Para crianças de 10 a 14 anos, continua disponível a vacina japonesa, que exige um esquema de duas doses. Inicialmente, sua aplicação era restrita a 2,1 mil municípios prioritários, mas agora está acessível em todo o território nacional, abrangendo mais de 5 mil cidades. A vacina do Butantan será oferecida para outras faixas etárias, conforme regulamentação da Anvisa.
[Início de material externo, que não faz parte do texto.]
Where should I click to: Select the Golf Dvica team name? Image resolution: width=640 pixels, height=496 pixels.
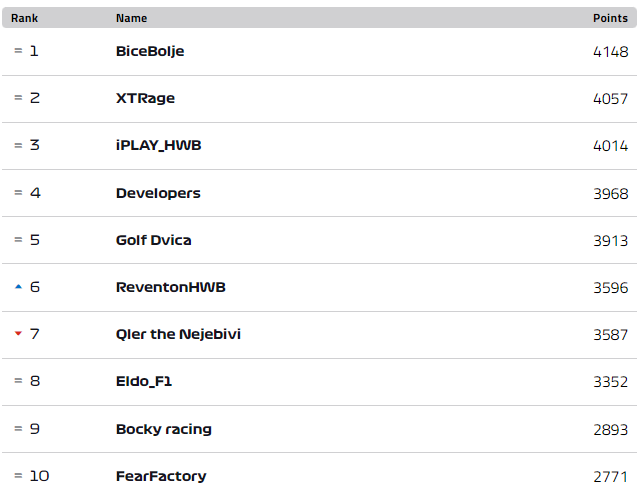[153, 240]

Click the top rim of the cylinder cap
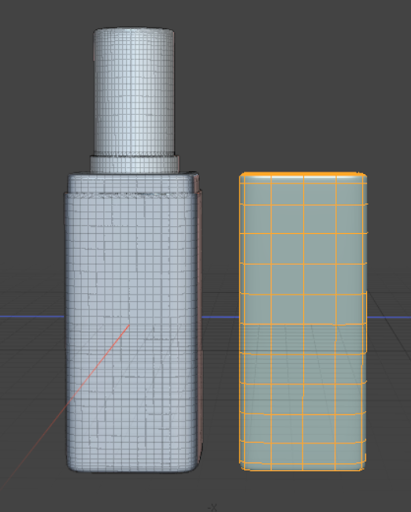[x=133, y=30]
Ampliação da Vacinação e Acesso à População
Com a previsão de chegada de novas doses da Butantan DV, a vacinação para profissionais da Atenção Primária à Saúde começará em fevereiro. Cerca de 1,1 milhão de doses serão destinadas aos trabalhadores da saúde que atuam na linha de frente do Sistema Único de Saúde, como médicos e enfermeiros, assim que estiverem disponíveis.
A implementação da vacinação para o público geral dependerá da disponibilidade de doses. A parceria entre o Instituto Butantan e a empresa chinesa WuXi Vaccines facilitará a expansão gradual da vacinação em todo o Brasil, priorizando a população de 59 anos e posteriormente avançando para o público de 15 anos. A expectativa é que a produção seja ampliada em até 30 vezes.
Critérios de Vacinação Nos Municípios-Piloto
Nos locais onde a vacinação está sendo realizada, a Butantan-DV será administrada em pessoas de 15 a 59 anos. A imunização ocorrerá nas Unidades Básicas de Saúde (UBS) e em outros pontos estratégicos nos municípios.
A Butantan-DV é o primeiro imunizante de dose única contra a dengue, o que facilita a adesão ao esquema vacinal, além de proporcionar proteção contra todos os quatro sorotipos do vírus. Estudos indicam uma eficácia global de 74%, com uma redução de 91% nos casos graves e proteção total contra hospitalizações por dengue.
O Cenário Epidemiológico da Dengue no Brasil
Em 2024, o Brasil se destacou ao ser o primeiro país a disponibilizar a vacina contra a dengue no sistema público de saúde. O SUS continuará a oferta da vacina de duas doses para crianças e adolescentes de 10 a 14 anos, que será administrada exclusivamente nas UBS.
No campo epidemiológico, os dados mostram uma redução de 74% nos casos de dengue em 2025 em comparação a 2024. Apesar desse avanço, o Ministério da Saúde alerta para a necessidade da continuidade das ações contra o Aedes aegypti em todo o país. Foram registrados 1,7 milhão de casos prováveis da doença ao longo do ano, uma queda significativa em relação a 6,5 milhões no ano anterior. O número de óbitos também se reduziu, totalizando 1,7 mil em 2025, o que representa uma diminuição de 72% em relação ao ano anterior.
As principais ações de combate à dengue, chikungunya e zika continuam sendo a eliminação dos criadouros do mosquito Aedes aegypti. A vacinação se junta a essas estratégias, que incluem o uso de inseticidas, testes rápidos e inovações tecnológicas no controle de vetores.